Introduction to the Philosophy of St. Thomas Aquinas

Ch 7: Essence and Existence

3. Proofs of the Real Distinction

Though St. Thomas never made it the subject of a formal treatise, the real distinction does find proof in his writings. The proof occurs in two principal forms. One starts from the objective (i.e. conceptual) distinction of essence and existence; the other turns on the consideration of received existence, the argument being that a received existence is really distinct from the essence receiving it.

a) The first proof, from De Ente et Essentia, is to this effect: Whatever is not included in the concept of the essence of a thing is extrinsic to the essence, hence superadded from without; but existence is not included in the concept of the essence of anything, therefore is added from without. The only exception, of course, would be a being whose essence is to exist - God. Because of its importance the proof wants the words of St. Thomas:

Whatever does not belong to the notion of essence or quiddity comes from without and enters into composition with the essence, for no essence is intelligible without its essential parts. Now, every essence or quiddity can be understood without anything being known of its existing. I can know what a man or a phoenix is and still be ignorant whether it exists in reality. Hence it is clear that the act of existing (esse) is other than essence or quiddity, unless, perhaps, there is a being whose quiddity is its very act of existing. And there can be only one such being, the First Being. . . . Consequently, this excepted, in every other thing the act of existing is other than its quiddity, nature, or form.5

b) The second proof, more frequently invoked by St. Thomas, contrasts created beings, whose essence and existence are found really distinct, with the first being, where they are identical - assuming the existence of this being, God. As developed by St. Thomas the proof, while admitting of variations, never varies in substance. One statement of it, from the Summa theologiae, is this:

Whatever a thing has besides its essence must be caused either by the constituent principles of that essence . . . or by some exterior agent. . . . Now it is impossible for a thing's being to be caused only by its essential constituent principles, for nothing can be the sufficient cause of its own being, if its being is caused. Therefore that thing, whose being differs from its essence, must have its being caused by another.6

Thus St. Thomas, who then goes on to draw the conclusion that in God, the uncaused being, essence and existence cannot but be identical; which is what he sets out to prove in the article from which this passage is cited. However, if the identity of essence and existence is an uncaused being, it necessarily follows that the caused being does not have this identity, its essence is not its existence; hence the distinction in view is established, if not explicitly, at least by implication.

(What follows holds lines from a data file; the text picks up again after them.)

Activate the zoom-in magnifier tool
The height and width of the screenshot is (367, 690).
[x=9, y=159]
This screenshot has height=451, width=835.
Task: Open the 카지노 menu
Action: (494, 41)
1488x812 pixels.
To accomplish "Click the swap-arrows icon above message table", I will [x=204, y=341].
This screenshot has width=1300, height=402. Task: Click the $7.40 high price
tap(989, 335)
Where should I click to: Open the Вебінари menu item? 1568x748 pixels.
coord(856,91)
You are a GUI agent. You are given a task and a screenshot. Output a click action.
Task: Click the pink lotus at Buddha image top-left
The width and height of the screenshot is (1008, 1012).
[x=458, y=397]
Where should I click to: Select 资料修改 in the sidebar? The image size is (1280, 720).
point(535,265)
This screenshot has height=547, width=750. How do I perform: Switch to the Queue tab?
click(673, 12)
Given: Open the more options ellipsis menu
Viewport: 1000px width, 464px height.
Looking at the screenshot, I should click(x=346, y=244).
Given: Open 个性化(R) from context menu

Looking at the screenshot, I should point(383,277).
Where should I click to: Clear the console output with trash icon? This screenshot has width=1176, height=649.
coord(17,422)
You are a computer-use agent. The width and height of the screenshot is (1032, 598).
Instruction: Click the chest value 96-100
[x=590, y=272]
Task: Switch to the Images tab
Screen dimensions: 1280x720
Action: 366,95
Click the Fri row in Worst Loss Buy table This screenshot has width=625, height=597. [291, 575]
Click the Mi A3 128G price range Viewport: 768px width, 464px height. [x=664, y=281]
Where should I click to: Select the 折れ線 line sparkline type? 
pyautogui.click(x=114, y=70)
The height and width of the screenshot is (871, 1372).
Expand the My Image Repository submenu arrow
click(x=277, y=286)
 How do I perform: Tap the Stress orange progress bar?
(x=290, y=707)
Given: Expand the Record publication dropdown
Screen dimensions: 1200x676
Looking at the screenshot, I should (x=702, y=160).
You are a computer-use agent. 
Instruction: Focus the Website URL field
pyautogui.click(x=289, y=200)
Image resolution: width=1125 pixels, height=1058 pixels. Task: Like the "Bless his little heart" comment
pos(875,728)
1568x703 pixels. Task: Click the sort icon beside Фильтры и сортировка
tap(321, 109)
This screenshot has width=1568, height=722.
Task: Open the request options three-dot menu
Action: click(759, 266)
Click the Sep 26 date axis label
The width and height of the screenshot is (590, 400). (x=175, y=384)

To sum up, because the being whose essence and existence are identical is unique, all others necessarily bear the real distinction and are caused by the being which excludes it.


Footnotes

5 De Ente et Essentia, chap. 5; trans. by Armand A. Maurer, C.S.B., On Being and Essence (Toronto: The Pontifical Institute of Mediaeval Studies, 1949), PP. 45-46.

6 Summa theol. Ia, q. 3, a. 4; trans. Pegis, Basic Writings, etc.